Page 93 of Enspelled

My eyes snap open.

And I stare.

“Aunt Mel?” I whisper, knowing this has to be a dream. This can’t be real.

Dressed in a black hoodie and jeans, sitting cross-legged in front of me, she smiles. “Hi, Briar.”

“You’re alive. How can you be alive?” I stumble over my words in a rush to get them out as my eyes rake over every inch of her. It’s her. The long sleek brown hair, large brown eyes, and the smile. It’s definitely her.

I throw myself at her. “It’s really true,” I whisper. “You’re alive.” I’m squeezing her too tight, but I can’t make myself stop. And the tears filling my eyes and sliding down my cheeks are just as impossible to stop too.

“I thought I was alone.” My voice breaks at the end, and I have to swallow hard to silence my sob.

Her arms come up and around me. She doesn’t speak. Just holds me.

A long while later, she pulls away despite my attempt to cling to her. But she doesn’t go far. She remains on her knees in front of me with her hands framing my face.

“How can you be alive?” I whisper. “There was an explosion, and—”

“Shh.” She presses her finger against my lips, and I stop talking. With a gentle touch, she brushes the last of my tears away from my face.

“Aunt Mel?” I ask.

She smiles again, but this isn’t the one I’m used to seeing in the tearoom. This one seems cold and strange. “I never thought I’d become this attached to you.”

I blink at her in confusion. “What do you mean? You’re my aunt. Why wouldn’t you become attached to me?”

Leaning back, she draws her sleeve up her arm, and I glimpse the prosthetic hand.

“Aunt Mel? Since when did you start wearing that? You always said it hurt when it rubbed on your stump. What’s going on?”

“I needed two hands,” she says, her focus on the watch on her wrist.

“What for?”

No sooner have the words left my lips than the forest roars. I barely manage to silence a scream as I jerk my head first one way, and then the other. “What was that?”

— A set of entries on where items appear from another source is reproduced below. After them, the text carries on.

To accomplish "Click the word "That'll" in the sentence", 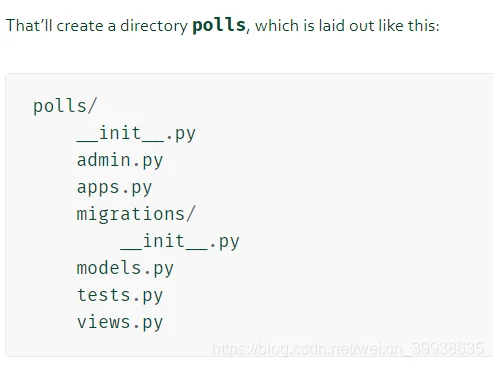I will tap(29, 26).
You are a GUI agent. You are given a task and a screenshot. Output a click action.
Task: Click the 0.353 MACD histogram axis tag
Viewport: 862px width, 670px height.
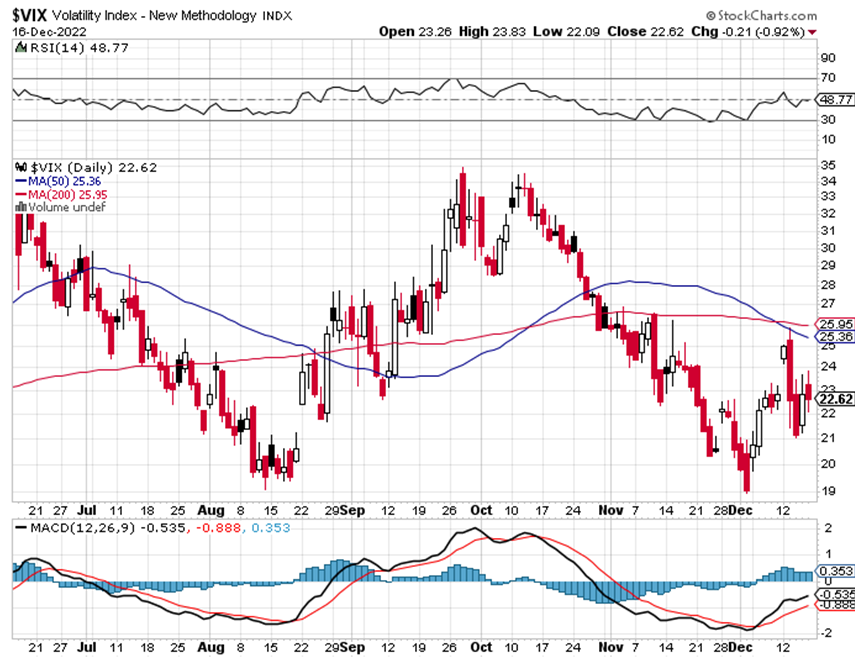pyautogui.click(x=834, y=573)
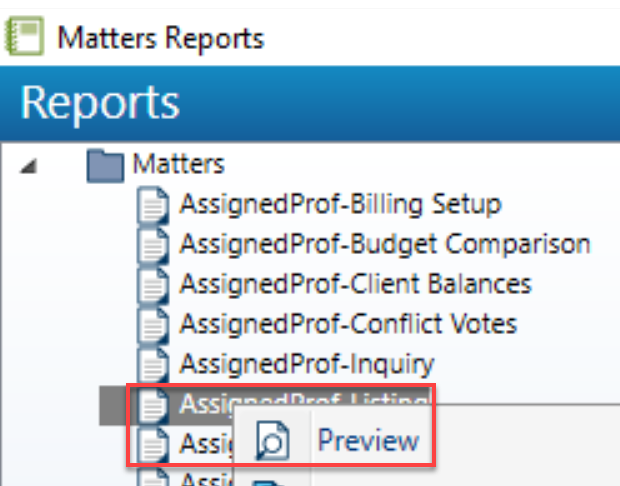The height and width of the screenshot is (486, 620).
Task: Collapse the Matters folder tree arrow
Action: click(x=29, y=166)
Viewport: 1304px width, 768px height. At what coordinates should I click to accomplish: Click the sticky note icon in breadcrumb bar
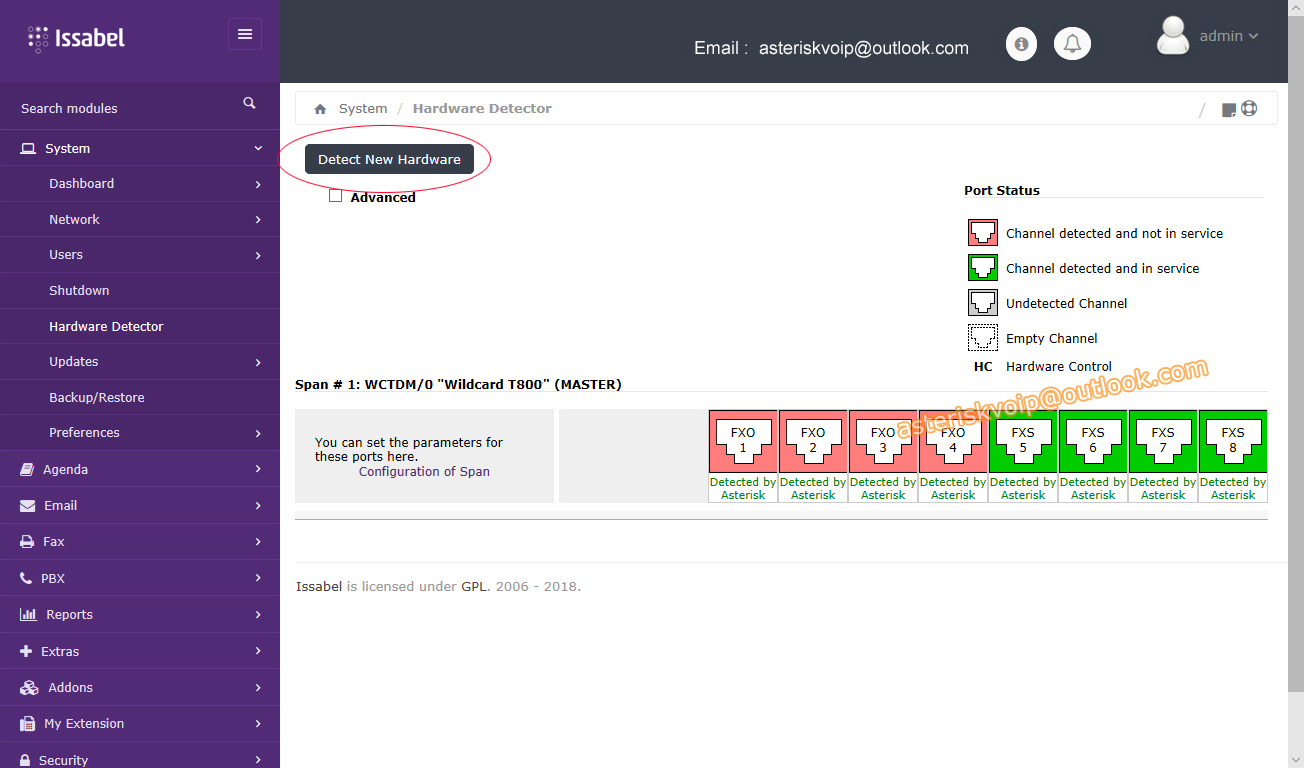click(x=1229, y=110)
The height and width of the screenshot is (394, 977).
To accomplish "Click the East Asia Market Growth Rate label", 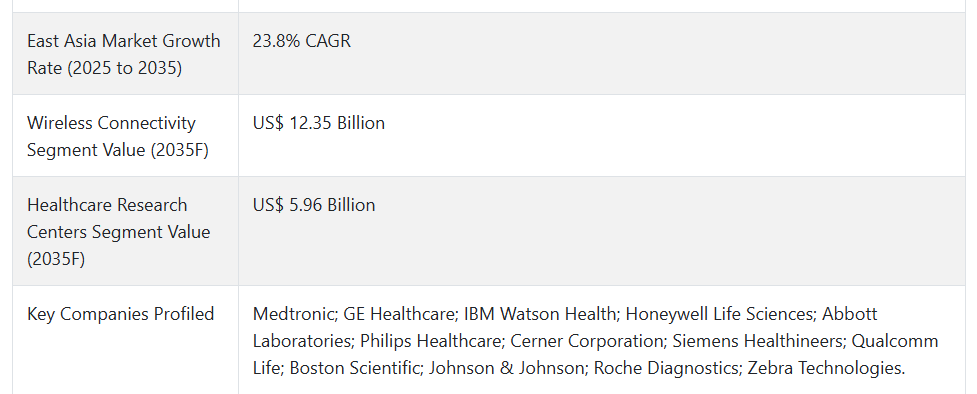I will click(x=123, y=54).
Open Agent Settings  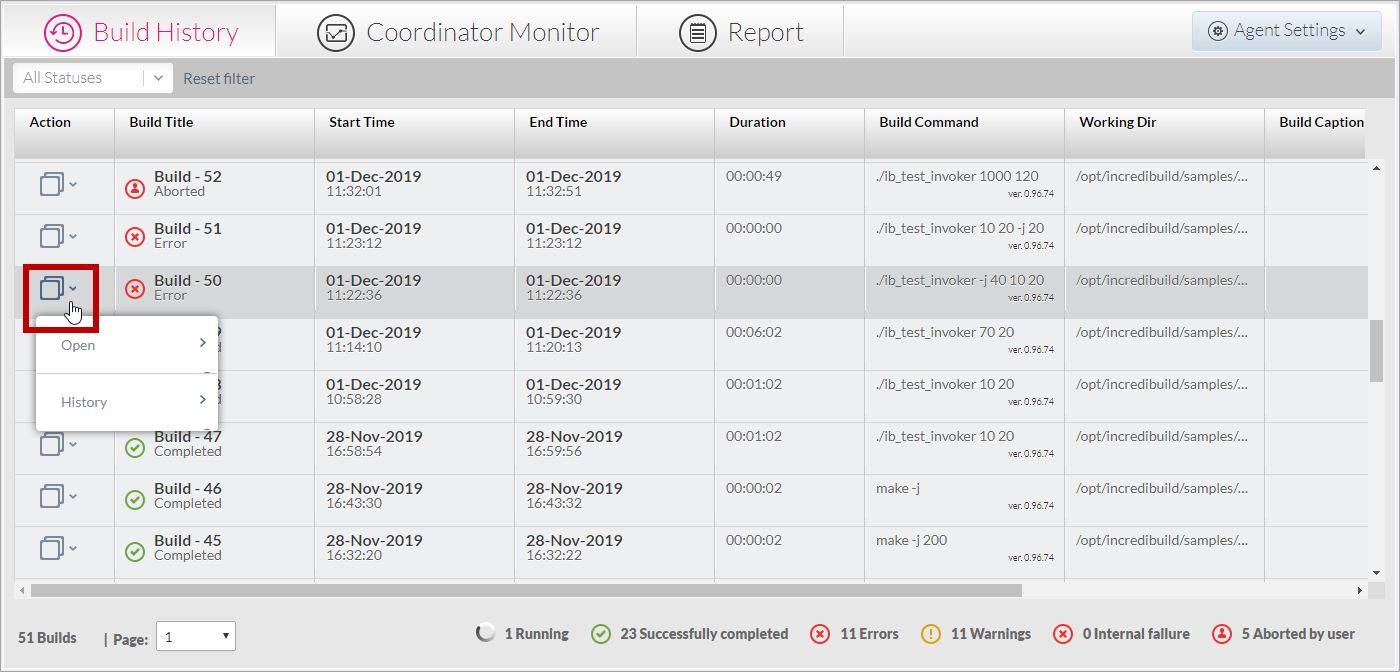coord(1286,30)
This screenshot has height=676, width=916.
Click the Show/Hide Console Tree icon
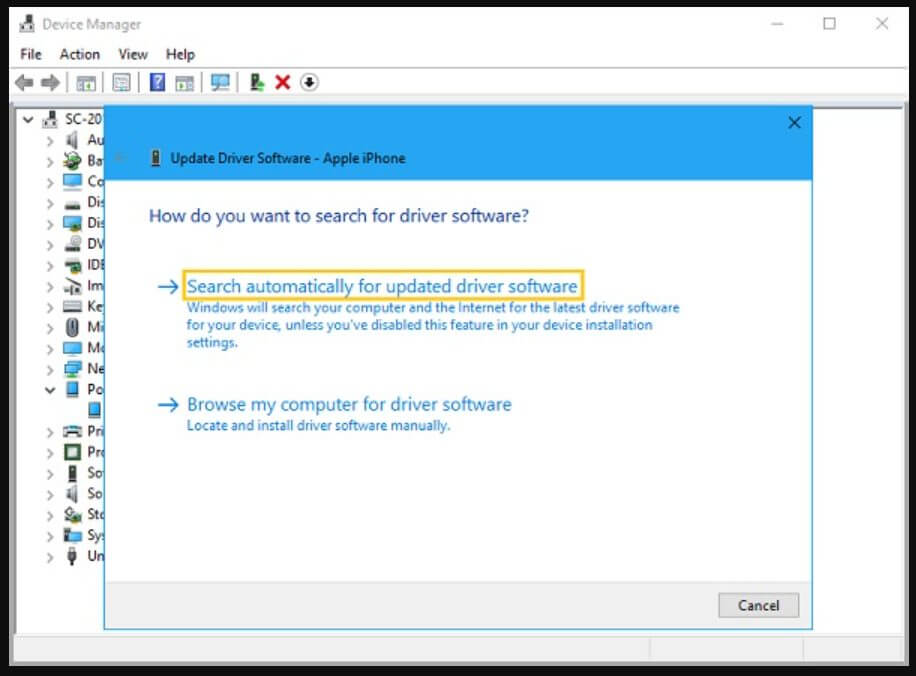(86, 82)
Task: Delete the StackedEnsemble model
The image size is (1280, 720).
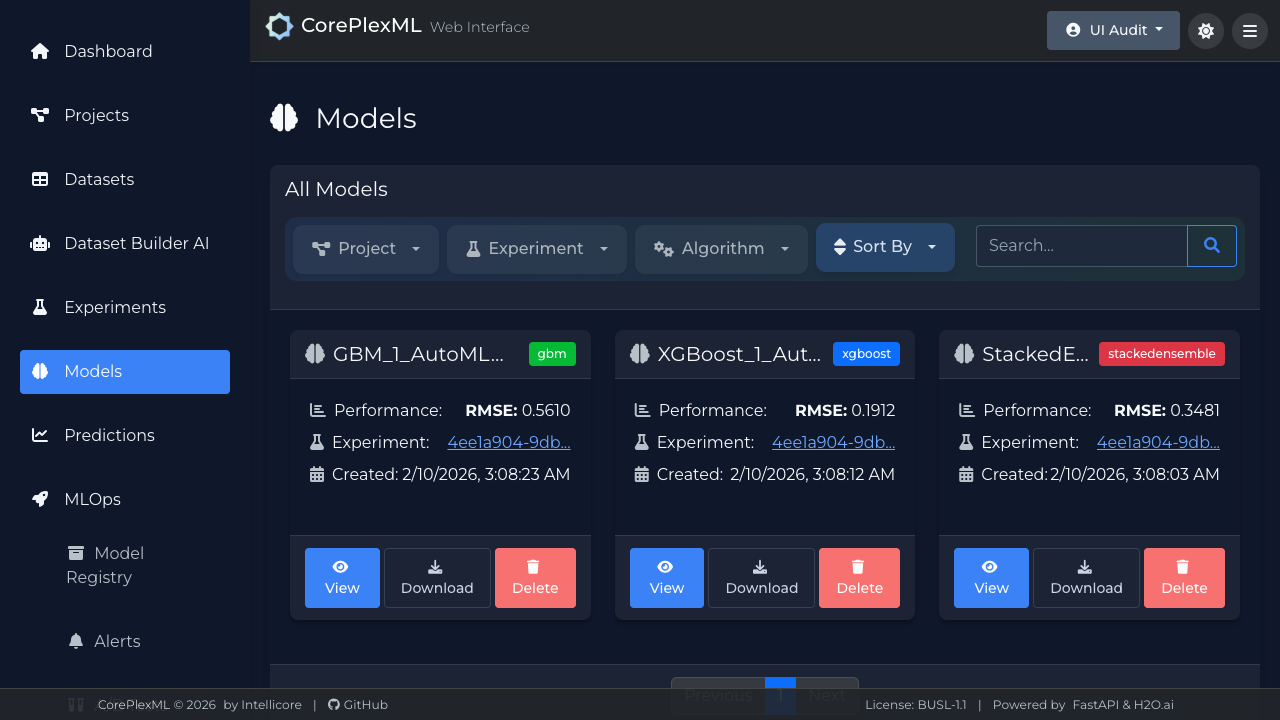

“That,” Aunt Mel says, rolling her sleeve back down, “was the sound of an explosion ripping through every single member of the green witch coven of Madden Grove.”

Her voice is so gentle and her smile so wide that at first, I think I must have heard her wrong. “What?”

“You once asked how I can smile all the time. Do you remember, Briar?”

I recall our last conversation in my bedroom before she left for the coven meeting. “Yes, I remember.”

“I could smile,” she says, pushing herself to her feet and holding her hand out for mine. I take it and let her pull me up. “Because I knew that soon they would all be dead.”

This has to be some kind of joke. Or I have a concussion. Or something.

“Dead? Who?”

“The green witches,” she says simply.

“You can’t kill all the green witches in town. That’s… that’s crazy. And you’re… you. You wouldn’t—”

“I did,” she cuts in.

And then I watch something I’ve never seen happen before. Her smile dies. Now she just looks tired and old. “I hate them. Every single person in this town, Briar. I hate them all.”